E-safety commissioner in Australia is upset their isn’t a system to snitch on teens who are on social media. Wanting children to be safe is a reasonable thing but it isn’t healthy or normal behaviour to want a society where people report each other for being on social media. https://www.bbc.com/news/articles/cy4181pkxl2o
@JamesBaker that last point appears to be because a platform said "prove your the kids parent" before turning off an account because some random on the Internet asked them too, which is nuts

@JamesBaker Gee, I wonder where they might be trying to steer the culture through encouraging people to denounce each other to the authorities.

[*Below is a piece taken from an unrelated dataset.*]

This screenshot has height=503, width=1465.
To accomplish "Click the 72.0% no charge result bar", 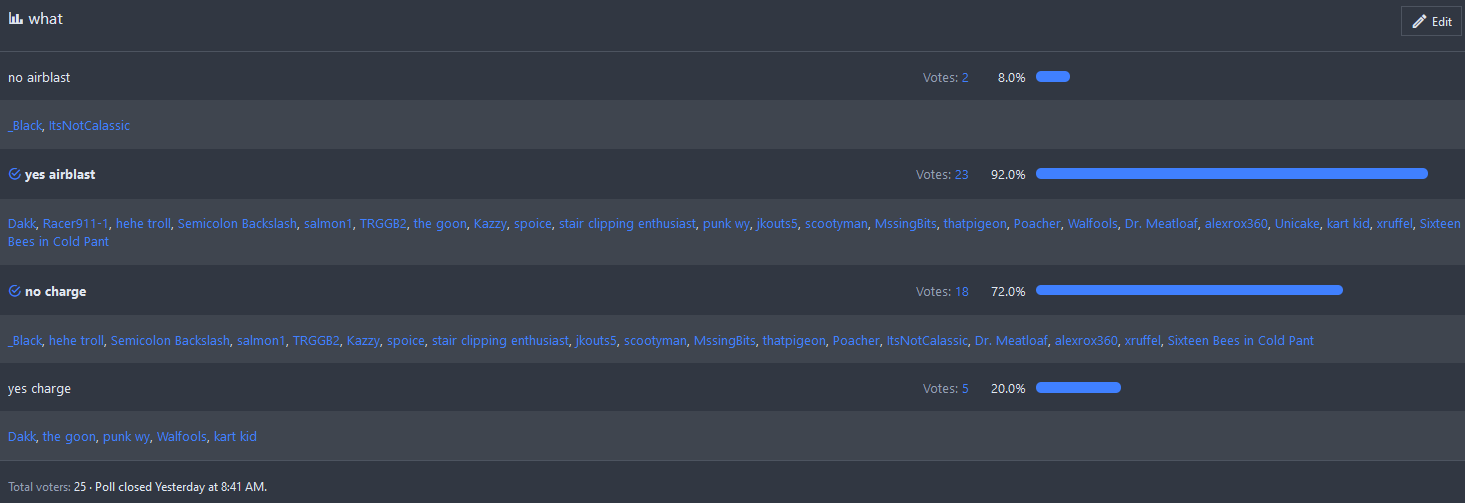I will 1189,291.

Yep, looks absolutely focused on the wellbeing of kids from here.

@KatS

@JamesBaker

I read that as a complaint that the platforms are not providing an easy route for users to report suspected under age accounts to the platform itself, rather than reporting it to an AUS authority? A bit like reporting unacceptable content or other breaches.

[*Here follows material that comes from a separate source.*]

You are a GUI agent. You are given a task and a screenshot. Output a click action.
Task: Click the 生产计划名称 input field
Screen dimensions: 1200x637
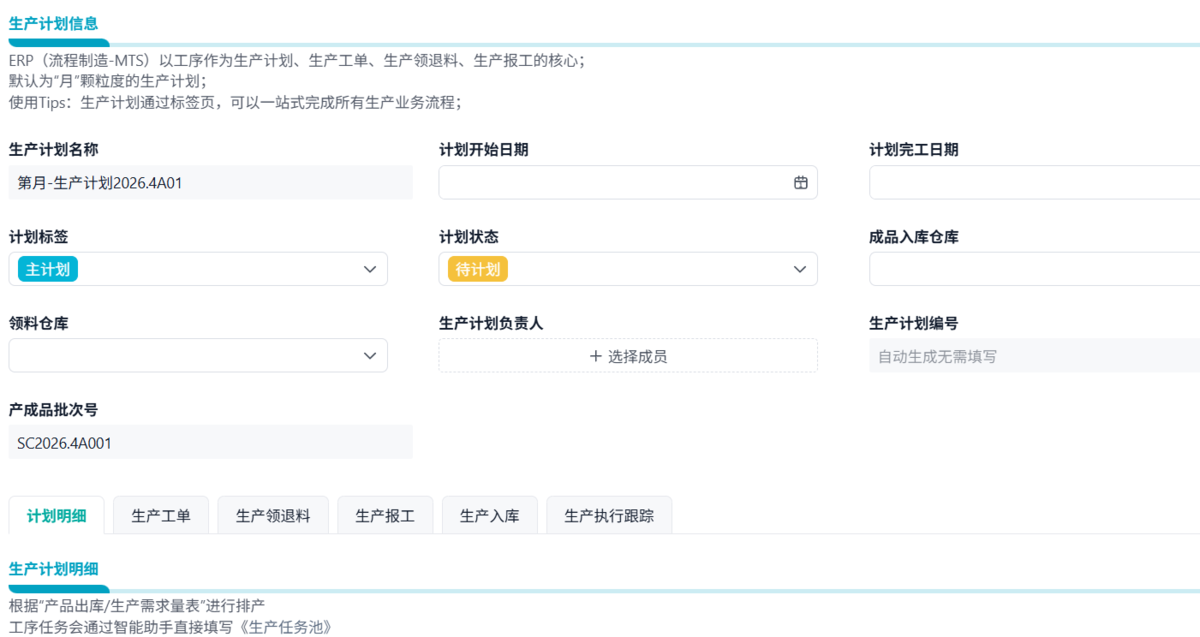(210, 183)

Not sure if that makes it any better...

@2trax @KatS Yes that’s how I read it. Encouraging a culture of reporting on your neighbour or another person simply for being on social media seems depoly authoritarian. Like something out of Eastern Germany during the Cold War.

@JamesBaker Many will just seek to alternative options rather than use traditional social media which can have the opposite effect of pushing teens into the dark web or other unmonitored spaces outside of government jurisdiction.

More commonly they'll just a VPN to bypass it honestly, having this snitching system really wouldn't do anything aside from making it appear more authoritarian than it actually is.